Bit of a shitty friend to not consider that times are hard and that you might not have the funds for that. That’s a good chunk of someone’s weekly shopping bill for very little food to show for it. I have a friend who’s single and in a cruddy situation at the moment, I wouldn't dream of getting her to put in £45 for takeaway… she wouldn’t take advantage either, sometimes I will cover expenses if we’re doing something that is in my budget and not hers. It’s what being a good friend is about… truly knowing that person and their circumstances, and supporting them to thrive in their life, not benefitting from putting them in awkward situations and covering your takeaway bill!

I have all spectrums of friends, if we agree to a night in with food, then either the host cooks (and the guests bring dessert, sufficient drinks, nibbles and such like), or if we pre-agree on a takeaway then we pitch in for the bill, fair enough. But would we expect someone to put in a completely unequal share of money? Not a chance - we do have a “calculated to the last penny” member of the group who will PayPal their share to whomever had paid, but the rest of us would just split as we saw fit. I remember calculator lady once dropping an extra 8p through my door once when she thought she’d underpaid god love her! 😂

Krabapple · 19/09/2022 02:41

I would have expected to pay but divided it by 6 and paid 2 times that. That’s an expensive takeaway though. When we have done that it usually works out about £8 each (ish) and that’s loads of food.

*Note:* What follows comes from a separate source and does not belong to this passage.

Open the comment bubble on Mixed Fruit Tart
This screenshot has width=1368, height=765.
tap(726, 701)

giveovernate · 19/09/2022 02:52

She was rude!

avamiah · 19/09/2022 02:56

@LostInSpaceRaiders ,

Thank you for your post.

I can only think my “friend” thought I was a easy touch as I never say NO.
Whether it’s £10 for a rickshaw or pay for her round of drinks as she is in the toilet when the credit card machine arrives in a bar.
It all adds up .

OP posts:
Blueink · 19/09/2022 03:02

You shouldn’t have had to pay that much if your food came to £24. I don’t think I would’ve asked you to pay anything had I been her, but probably you would have been better to offer to pay for your dishes out of politeness. Then you wouldn’t have been surprised and asked for £45.